(Page)
^^^^
24 Discussion 09: Bias & Variance (From Summer 2025)
Slides
24.1 Bias-Variance Trade-off
Your team would like to train a machine learning model to predict the next YouTube video a user will click on based on the videos the user has watched. We extract up to \(d\) attributes (such as length of video, view count, etc.) from each video, and our model will be based on the previous \(m\) videos watched by that user. Hence, the number of features for each data point for the model is \(m \times d\). Currently, you’re not sure how many videos to consider.
24.1.1 (a)
Your colleague, Lillian, generates the following plot, where the value \(d\) on the \(x\)-axis denotes the number of features used for a particular model. However, she forgot to label the \(y\)-axis. Assume that the features are added to the model in decreasing levels of importance: More important features are first, and less important ones are after.

Which of the following could the \(y\)-axis represent? Select all that apply.
Answer
Training Error: Training error can decrease as we add more features.
Validation Error: This can be true depending on the underlying complexity of the data. In part (b), increasing \(d\) does not necessarily lower our validation error.
Bias: Decreases with increasing model complexity.
Variance: Increases with increasing model complexity.
^^^^
(Exercise task A) According to the discussion, why does each data point have m × d features?
(Exercise task B) List every quantity that the discussion's answer says the unlabeled y-axis could represent.
(Exercise task C) In the discussion, rewrite the passage from "Your colleague, Lillian, generates" to "all that apply.", switching "Lillian" to "Maya".
Rely only on the discussion when answering.

(Record excerpts)
^^^^
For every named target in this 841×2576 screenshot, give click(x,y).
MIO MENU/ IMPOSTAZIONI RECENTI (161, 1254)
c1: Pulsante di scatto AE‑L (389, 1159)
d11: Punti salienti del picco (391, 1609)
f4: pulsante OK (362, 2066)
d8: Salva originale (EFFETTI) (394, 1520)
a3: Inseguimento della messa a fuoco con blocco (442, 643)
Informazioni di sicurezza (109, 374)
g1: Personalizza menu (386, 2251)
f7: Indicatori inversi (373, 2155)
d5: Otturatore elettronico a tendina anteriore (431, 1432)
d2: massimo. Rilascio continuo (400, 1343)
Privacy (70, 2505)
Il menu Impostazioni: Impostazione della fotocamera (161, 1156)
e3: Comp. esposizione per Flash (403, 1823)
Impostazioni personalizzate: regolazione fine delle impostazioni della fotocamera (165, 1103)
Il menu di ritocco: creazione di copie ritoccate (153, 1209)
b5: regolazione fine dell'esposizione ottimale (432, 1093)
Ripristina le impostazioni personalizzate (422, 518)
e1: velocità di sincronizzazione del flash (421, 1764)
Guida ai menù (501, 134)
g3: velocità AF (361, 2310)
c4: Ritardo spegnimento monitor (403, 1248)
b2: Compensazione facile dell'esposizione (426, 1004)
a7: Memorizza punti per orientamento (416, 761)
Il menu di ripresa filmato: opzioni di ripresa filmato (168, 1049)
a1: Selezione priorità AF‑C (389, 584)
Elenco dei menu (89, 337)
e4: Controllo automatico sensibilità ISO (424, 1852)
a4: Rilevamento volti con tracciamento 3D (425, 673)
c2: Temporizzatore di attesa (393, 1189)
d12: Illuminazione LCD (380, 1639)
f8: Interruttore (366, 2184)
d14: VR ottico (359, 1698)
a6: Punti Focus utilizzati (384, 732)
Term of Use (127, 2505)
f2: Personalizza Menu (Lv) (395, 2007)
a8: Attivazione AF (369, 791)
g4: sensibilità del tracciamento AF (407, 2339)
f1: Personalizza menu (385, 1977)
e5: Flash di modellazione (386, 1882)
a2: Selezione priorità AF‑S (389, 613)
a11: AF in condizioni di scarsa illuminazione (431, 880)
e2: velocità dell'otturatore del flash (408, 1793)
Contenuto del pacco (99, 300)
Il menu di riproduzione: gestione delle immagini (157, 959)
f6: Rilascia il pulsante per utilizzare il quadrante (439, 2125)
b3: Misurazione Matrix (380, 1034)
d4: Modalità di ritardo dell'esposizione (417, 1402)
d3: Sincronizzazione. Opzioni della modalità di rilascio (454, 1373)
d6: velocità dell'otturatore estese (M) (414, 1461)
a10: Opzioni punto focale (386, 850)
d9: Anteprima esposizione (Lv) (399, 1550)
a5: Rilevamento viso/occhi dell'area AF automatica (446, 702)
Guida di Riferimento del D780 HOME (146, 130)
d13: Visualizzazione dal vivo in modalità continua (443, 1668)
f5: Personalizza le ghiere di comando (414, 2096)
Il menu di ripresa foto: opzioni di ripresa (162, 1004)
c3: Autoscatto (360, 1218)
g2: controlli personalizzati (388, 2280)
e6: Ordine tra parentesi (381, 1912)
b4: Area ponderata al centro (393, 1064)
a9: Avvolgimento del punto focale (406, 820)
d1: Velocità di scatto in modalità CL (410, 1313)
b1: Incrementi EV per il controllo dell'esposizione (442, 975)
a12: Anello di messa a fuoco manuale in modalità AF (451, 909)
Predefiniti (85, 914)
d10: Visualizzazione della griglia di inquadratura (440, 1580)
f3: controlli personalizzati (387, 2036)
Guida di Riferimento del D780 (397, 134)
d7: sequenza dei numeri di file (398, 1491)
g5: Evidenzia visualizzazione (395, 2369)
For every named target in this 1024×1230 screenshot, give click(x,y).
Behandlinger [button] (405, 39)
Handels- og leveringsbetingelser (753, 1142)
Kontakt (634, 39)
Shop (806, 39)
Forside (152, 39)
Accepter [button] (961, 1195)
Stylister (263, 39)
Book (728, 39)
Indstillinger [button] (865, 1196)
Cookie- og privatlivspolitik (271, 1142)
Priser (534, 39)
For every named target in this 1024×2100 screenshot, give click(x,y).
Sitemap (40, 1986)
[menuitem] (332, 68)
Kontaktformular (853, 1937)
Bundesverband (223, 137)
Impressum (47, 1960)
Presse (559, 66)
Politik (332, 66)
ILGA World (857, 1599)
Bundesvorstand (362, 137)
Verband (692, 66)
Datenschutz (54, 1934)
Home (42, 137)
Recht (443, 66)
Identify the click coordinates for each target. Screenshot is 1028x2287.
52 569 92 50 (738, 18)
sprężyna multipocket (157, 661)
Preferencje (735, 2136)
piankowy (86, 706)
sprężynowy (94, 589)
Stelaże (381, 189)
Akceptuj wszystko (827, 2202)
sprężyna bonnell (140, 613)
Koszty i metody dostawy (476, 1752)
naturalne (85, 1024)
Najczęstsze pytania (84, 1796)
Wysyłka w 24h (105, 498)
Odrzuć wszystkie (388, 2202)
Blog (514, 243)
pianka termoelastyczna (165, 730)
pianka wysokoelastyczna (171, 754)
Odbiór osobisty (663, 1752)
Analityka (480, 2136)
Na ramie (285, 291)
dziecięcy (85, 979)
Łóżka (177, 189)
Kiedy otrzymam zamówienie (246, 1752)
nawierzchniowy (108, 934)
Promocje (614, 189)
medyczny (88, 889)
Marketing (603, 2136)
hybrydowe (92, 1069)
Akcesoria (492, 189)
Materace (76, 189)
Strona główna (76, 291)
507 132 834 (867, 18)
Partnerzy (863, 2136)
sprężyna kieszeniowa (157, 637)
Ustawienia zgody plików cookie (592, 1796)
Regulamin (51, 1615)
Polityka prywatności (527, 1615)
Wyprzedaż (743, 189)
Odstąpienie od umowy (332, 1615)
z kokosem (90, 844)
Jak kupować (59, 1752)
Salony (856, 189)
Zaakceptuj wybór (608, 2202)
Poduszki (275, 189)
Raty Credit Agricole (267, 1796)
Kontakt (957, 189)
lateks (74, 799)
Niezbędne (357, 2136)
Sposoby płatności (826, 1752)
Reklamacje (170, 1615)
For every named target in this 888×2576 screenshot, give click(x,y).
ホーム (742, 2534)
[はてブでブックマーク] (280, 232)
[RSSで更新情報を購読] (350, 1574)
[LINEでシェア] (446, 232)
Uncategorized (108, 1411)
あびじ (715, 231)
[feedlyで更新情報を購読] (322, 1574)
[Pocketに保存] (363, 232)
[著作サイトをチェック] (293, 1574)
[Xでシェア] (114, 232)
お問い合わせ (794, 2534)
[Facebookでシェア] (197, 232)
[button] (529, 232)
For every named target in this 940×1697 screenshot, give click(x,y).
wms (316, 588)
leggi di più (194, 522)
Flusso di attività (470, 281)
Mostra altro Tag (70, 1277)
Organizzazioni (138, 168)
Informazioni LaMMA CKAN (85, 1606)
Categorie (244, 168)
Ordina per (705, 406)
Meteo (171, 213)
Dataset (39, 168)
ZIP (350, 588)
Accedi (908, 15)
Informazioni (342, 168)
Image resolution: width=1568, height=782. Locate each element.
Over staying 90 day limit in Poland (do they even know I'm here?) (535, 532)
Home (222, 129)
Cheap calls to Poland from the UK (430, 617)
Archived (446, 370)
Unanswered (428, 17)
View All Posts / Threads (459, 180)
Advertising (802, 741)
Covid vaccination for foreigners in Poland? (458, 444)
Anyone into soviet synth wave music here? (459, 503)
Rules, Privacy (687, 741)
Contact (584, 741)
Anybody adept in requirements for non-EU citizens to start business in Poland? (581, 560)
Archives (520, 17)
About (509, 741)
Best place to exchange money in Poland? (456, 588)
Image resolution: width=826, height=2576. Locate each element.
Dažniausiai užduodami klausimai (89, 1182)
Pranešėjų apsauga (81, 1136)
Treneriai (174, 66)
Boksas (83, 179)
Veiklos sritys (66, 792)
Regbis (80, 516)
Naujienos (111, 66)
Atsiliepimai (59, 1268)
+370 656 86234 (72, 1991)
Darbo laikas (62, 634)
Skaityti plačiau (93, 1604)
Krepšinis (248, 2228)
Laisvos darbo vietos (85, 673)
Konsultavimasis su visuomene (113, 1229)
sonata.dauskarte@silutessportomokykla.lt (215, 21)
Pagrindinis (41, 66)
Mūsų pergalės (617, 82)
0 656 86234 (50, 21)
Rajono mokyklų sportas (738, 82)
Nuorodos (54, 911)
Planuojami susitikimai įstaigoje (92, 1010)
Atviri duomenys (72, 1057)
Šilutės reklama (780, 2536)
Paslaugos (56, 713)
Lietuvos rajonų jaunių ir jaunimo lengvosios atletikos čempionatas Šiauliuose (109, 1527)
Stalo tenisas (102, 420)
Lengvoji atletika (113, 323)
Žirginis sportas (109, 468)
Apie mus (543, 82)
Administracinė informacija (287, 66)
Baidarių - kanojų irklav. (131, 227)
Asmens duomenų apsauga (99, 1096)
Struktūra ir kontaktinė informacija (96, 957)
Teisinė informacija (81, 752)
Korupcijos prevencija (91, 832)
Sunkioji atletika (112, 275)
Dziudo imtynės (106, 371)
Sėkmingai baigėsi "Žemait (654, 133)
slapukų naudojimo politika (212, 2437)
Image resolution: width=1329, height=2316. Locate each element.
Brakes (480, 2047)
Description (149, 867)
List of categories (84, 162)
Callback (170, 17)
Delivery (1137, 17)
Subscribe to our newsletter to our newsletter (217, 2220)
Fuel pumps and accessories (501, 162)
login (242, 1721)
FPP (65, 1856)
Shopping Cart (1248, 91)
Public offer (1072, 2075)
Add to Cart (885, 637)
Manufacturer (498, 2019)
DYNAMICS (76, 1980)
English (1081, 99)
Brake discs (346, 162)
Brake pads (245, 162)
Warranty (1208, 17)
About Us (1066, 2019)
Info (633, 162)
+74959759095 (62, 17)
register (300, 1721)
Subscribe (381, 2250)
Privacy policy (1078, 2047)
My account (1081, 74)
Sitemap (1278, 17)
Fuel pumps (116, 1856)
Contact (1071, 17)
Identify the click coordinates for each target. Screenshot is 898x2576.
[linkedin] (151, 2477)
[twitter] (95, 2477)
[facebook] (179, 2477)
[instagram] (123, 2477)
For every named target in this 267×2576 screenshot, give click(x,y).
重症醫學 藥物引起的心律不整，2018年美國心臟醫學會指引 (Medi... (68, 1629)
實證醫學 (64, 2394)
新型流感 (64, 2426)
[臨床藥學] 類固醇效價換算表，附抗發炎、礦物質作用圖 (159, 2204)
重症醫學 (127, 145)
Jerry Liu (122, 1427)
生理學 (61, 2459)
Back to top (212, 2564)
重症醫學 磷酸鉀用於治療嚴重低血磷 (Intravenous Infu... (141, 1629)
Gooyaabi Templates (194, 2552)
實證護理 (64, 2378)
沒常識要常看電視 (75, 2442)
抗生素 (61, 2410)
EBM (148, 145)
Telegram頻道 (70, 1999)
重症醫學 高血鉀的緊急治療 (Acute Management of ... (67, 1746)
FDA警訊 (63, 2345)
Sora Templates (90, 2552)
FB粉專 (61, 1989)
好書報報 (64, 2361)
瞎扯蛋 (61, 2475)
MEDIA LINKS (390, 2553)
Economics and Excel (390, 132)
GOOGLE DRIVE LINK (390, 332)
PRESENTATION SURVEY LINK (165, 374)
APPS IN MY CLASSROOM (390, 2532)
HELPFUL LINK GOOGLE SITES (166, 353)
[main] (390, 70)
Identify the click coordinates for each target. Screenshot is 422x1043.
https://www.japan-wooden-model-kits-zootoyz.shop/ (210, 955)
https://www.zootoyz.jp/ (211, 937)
^^^^
(Exercise answer A) Up to d attributes, such as video length and view count, are extracted from each video. The model uses the previous m videos the user watched, so each data point has m × d features.

(Exercise answer B) Training error, validation error, bias, and variance.

(Exercise answer C)
Your colleague, Maya, generates the following plot, where the value \(d\) on the \(x\)-axis denotes the number of features used for a particular model. However, she forgot to label the \(y\)-axis. Assume that the features are added to the model in decreasing levels of importance: More important features are first, and less important ones are after.

Which of the following could the \(y\)-axis represent? Select all that apply.